Tomorrow I will turn 30. I’m looking forward to it — a bit strange given how I’ve thought of all the birthdays between 20 and 29. I have this really long story that I like to tell about my 16th birthday. Frankly, it’s become increasingly maudlin cornerstone of my personal mythology. Long story short, my parents kinda ignored my 16th birthday because I was on an embarrassing marching band trip to Disney World. And after marching in the illuminated parade and dealing with all sorts of petty teenage emotional crap and school-related disciplinary nonsense, I found out that Kurt Cobain killed himself. As a result, I became very interested in Nirvana and usually spend the week of my birthday musing about suicide and how I should’ve done the proper thing and not lived beyond 27.

For some reason, I couldn’t get myself all worked up and mopey this year. I think passing from “it’s still possible” youngness into certifiable adulthood has taken the edge off. Which leads me to the reason why I’m writing about a late-period R.E.M. album. At some point in the last decade or so, during the promo cycle for one of their post-Monster albums, I remember hearing Peter Buck answer a question about getting old in rock and roll with something along the lines of “When you’re young, you do a lot of stuff on instinct. As you get older, you have to use your brain more to make up for your instincts.” I remember thinking that this was a fairly smart assessment, and — given that I’ve always been partial to using my noggin — it gives me hope that I’m well prepared as I enter my dotage.

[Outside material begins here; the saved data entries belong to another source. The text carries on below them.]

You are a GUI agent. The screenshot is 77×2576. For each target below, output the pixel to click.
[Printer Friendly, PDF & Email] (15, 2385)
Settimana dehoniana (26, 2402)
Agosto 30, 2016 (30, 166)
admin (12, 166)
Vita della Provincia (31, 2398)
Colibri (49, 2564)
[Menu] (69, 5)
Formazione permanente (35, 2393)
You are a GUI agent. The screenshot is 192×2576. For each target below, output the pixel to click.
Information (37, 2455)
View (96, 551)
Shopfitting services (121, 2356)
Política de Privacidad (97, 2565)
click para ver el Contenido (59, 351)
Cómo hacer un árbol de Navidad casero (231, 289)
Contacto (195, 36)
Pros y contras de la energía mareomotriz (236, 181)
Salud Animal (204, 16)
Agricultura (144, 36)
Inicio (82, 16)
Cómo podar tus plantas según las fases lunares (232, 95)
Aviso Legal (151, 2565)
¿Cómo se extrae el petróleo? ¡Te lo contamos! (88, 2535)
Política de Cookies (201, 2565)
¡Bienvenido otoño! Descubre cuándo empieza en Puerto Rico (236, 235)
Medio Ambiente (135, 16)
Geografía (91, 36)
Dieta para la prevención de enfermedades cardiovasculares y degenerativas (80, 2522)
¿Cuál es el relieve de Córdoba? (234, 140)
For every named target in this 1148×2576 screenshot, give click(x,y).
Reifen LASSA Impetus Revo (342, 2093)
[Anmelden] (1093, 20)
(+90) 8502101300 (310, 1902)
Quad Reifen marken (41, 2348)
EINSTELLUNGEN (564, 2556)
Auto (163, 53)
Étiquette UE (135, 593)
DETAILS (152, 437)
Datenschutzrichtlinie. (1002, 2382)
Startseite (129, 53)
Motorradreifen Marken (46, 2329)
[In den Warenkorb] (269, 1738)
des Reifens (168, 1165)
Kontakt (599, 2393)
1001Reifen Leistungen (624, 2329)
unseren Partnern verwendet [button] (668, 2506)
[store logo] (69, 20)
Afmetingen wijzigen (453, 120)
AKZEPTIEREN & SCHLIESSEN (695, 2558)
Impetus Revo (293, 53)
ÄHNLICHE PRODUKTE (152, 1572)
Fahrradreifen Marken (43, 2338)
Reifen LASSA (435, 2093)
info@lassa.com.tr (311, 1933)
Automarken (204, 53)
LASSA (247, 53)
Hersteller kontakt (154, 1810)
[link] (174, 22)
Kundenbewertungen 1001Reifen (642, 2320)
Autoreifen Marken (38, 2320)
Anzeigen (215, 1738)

Still, as someone whose medium of choice for interacting with the world is rock and roll, the idea of getting older is gut-level troubling. I’m a little scared that unnamed forces will sneak into my room tonight and write a big three-oh on my forehead in black Sharpie — lest anyone who holds dear that old Boomer adage about not trusting anyone over 30 be fooled. And given the sometimes fleeting merits of R.E.M.’s last two brains-over-instinct efforts Reveal and Around the Sun, I’d sort of written Mr. Buck’s comment off as merely rationalizing his band’s departure into the fussily produced, slightly dull sunset.

Accelerate, however, is an inspiration. I know that’s like saying a late-period Stones album is “an inspiration,” but I’m really enjoying this new disc. It’s a terse, smart album that plays to the band’s strengths and resists the temptation to “stay current” by piling on the electronic blips and twitters. Within the “youth rock” press (or blogosphere, if you must), I’ve seen an overall trend to downplay the merits of standard, rock-type music while focusing on how certain approved-of elements are untypical. But honestly, I didn’t start listening to rock and roll because it was weird or difficult or because it eschewed traditional songform. In general, I like the sound of the whole words + guitar equation.

I’m a little afraid that my current preoccupation with the clarity and directness of “Horse to Water” and “Living Well is the Best Revenge” is nothing by lazy listening and old age getting the better of me. But when I was a teenager, the things that really turned me on were smartipance rock songs oozing with loud, shimmery guitars anchored a solid backbeat. The bands I’ve really gone nuts for in my 20s — the White Stripes, the Libertines, Babyshambles, Trail of Dead, the Drive-by Truckers — are all working with these same basic ingredients. I guess I’m just too old to play at being bored by rock and roll.

Deep down, I know Kurt would understand.